Quand on entend 'gratitude', on pense parfois à des citations motivantes sur fond pastel. Ce n'est pas de ça qu'il s'agit ici. La gratitude, en psychologie positive, est un objet d'étude scientifique. Les chercheurs Robert Emmons et Michael McCullough ont mené des expériences contrôlées dès les années 2000 : un groupe de participants notait chaque semaine cinq choses pour lesquelles ils se sentaient reconnaissants. Au bout de dix semaines, ce groupe reportait davantage de bien-être, était plus optimiste et se plaignait moins de problèmes physiques que les groupes témoin.
Depuis, des dizaines d'études ont répliqué et affiné ces résultats. La gratitude est associée à une meilleure qualité de sommeil, à une plus grande résilience face au stress, à des relations plus satisfaisantes et à une réduction des ruminations négatives. Les effets sont modestes mais cohérents. Ce n'est pas une solution miracle, c'est une pratique dont les bénéfices s'accumulent sur la durée.
Une mise au point utile : la gratitude ne consiste pas à se convaincre que tout va bien quand ce n'est pas le cas. Elle ne demande pas de nier les difficultés, les pertes ou les injustices. Elle consiste à entraîner délibérément l'attention à percevoir également ce qui va, à côté de ce qui ne va pas. C'est un exercice d'équilibrage, pas d'aveuglement.
Pour un coach en psychologie positive, la gratitude est l'un des outils les plus accessibles et les plus rapides à proposer à un client. Elle ne requiert aucun matériel, peut se pratiquer partout, et les effets se ressentent souvent dans les premières semaines. Elle s'inscrit dans le premier pilier du modèle PERMA, les émotions positives, dont elle est l'une des expressions les plus tangibles.

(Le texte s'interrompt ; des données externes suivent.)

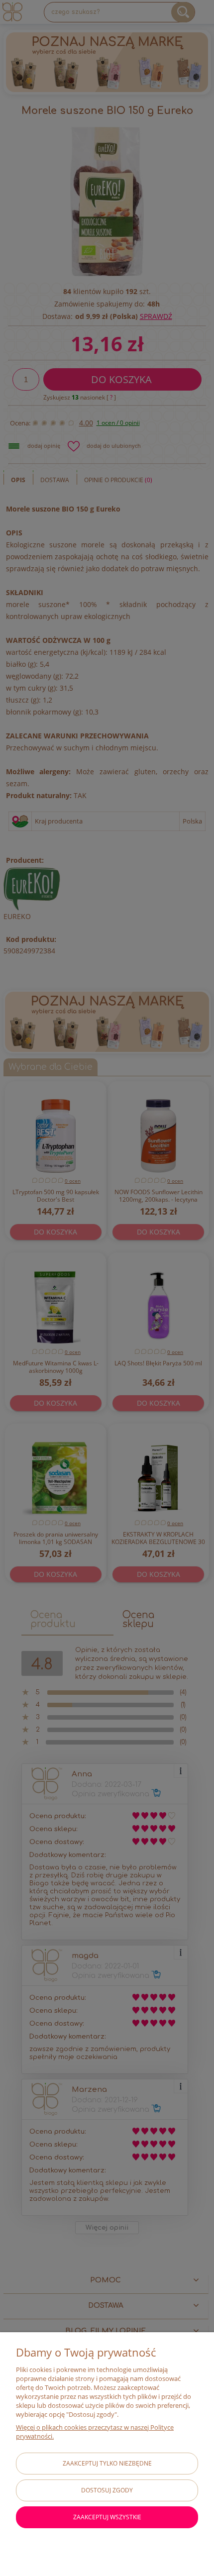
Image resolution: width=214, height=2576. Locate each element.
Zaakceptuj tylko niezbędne (107, 2463)
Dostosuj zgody (107, 2490)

Pourquoi notre cerveau ne fait pas ça naturellement ?
Le cerveau humain est biaisé vers le négatif. Ce biais de négativité a une raison évolutive : dans un environnement hostile, prêter plus d'attention aux menaces potentielles qu'aux éléments agréables augmente les chances de survie. Le problème, c'est que ce biais persiste dans des contextes où il n'est plus utile. On se souvient plus facilement d'une critique que d'un compliment. On rumine plus volontiers une dispute qu'on ne savoure une bonne nouvelle.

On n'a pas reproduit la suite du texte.